Editor's Note: The landscape around Sudbury, Ontario, has been devastated over several decades by the gaseous emissions of smelters. The extent of the devastation is difficult to define, but forests have been destroyed by air pollution and prevented from recovering over an area of more than a hundred square miles. The cause is oxides of sulphur and heavy metals emitted over decades from a series of smelting operations. Lakes and streams have been affected as well.
Yan and Welbourn address the problem of defining the patterns of changes in plant and animal communities of lakes and ponds affected by air-borne pollutants 13 km from the smelter. Surprisingly enough, the effects, although cumulative, are reversible, at least in part. They are faithful to patterns reported elsewhere: the small-bodied, rapid reproducers are more resistant; the large-bodied are commonly more vulnerable. Food webs are abridged, fish populations lost, arid certain populations explode in response to removal of competitors. So the effects present an interesting mixture of direct effects of toxins, including aluminum washed off the acidified land, and indirect effects due to changes in predator or consumer pressure.
The transitions are all in the direction of steepening the dominance/diversity curves by concentrating production in one or a few species. The impoverishment leads to increased vulnerability to further disturbance. The example is unusual and compelling.
These extraordinary circumstances offer powerful insights into the patterns of nature, which are much closer to universal than we might have expected.

Exercise description: From the editor's note above, please copy the passage that begins at "The transitions are" and stops after "unusual and compelling.", word for word.

Listed entries:
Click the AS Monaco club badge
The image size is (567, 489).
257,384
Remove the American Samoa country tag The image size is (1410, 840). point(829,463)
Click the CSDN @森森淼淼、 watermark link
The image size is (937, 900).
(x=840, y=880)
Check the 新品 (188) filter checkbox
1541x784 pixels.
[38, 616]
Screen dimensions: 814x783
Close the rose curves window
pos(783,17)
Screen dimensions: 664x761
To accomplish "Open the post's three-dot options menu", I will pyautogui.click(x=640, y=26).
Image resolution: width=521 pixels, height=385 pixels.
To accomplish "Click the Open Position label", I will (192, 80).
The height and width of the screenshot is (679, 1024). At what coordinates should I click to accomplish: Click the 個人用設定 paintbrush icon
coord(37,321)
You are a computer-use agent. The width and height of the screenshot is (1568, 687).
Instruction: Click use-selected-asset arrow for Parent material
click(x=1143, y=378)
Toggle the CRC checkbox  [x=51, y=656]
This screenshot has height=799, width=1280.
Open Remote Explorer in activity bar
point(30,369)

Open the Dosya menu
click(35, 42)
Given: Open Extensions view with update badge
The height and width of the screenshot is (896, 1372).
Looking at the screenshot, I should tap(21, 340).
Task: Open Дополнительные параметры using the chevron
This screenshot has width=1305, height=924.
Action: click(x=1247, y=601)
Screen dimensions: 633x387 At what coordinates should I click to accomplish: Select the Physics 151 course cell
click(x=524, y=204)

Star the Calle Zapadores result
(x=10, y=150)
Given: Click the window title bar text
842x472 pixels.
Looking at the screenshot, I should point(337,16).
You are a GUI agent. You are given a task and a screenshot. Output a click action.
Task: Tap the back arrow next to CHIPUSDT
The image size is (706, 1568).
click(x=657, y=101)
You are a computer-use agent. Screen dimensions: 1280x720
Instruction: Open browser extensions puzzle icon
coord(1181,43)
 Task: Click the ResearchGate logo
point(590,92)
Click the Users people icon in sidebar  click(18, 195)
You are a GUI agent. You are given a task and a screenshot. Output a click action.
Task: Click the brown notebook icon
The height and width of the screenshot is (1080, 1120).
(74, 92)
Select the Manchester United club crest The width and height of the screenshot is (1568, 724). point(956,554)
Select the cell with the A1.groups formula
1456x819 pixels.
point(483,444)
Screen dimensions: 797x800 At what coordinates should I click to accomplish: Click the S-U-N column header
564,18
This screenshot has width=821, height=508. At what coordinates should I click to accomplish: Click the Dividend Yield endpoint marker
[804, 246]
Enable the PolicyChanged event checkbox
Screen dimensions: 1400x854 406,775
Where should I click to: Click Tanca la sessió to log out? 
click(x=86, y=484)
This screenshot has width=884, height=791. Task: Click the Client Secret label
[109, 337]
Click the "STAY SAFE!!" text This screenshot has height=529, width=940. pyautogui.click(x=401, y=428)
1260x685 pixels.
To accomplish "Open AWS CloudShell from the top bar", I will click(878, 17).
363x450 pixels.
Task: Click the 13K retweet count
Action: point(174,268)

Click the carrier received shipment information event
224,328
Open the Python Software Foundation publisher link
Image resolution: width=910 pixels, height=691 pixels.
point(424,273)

Exercise output:
The transitions are all in the direction of steepening the dominance/diversity curves by concentrating production in one or a few species. The impoverishment leads to increased vulnerability to further disturbance. The example is unusual and compelling.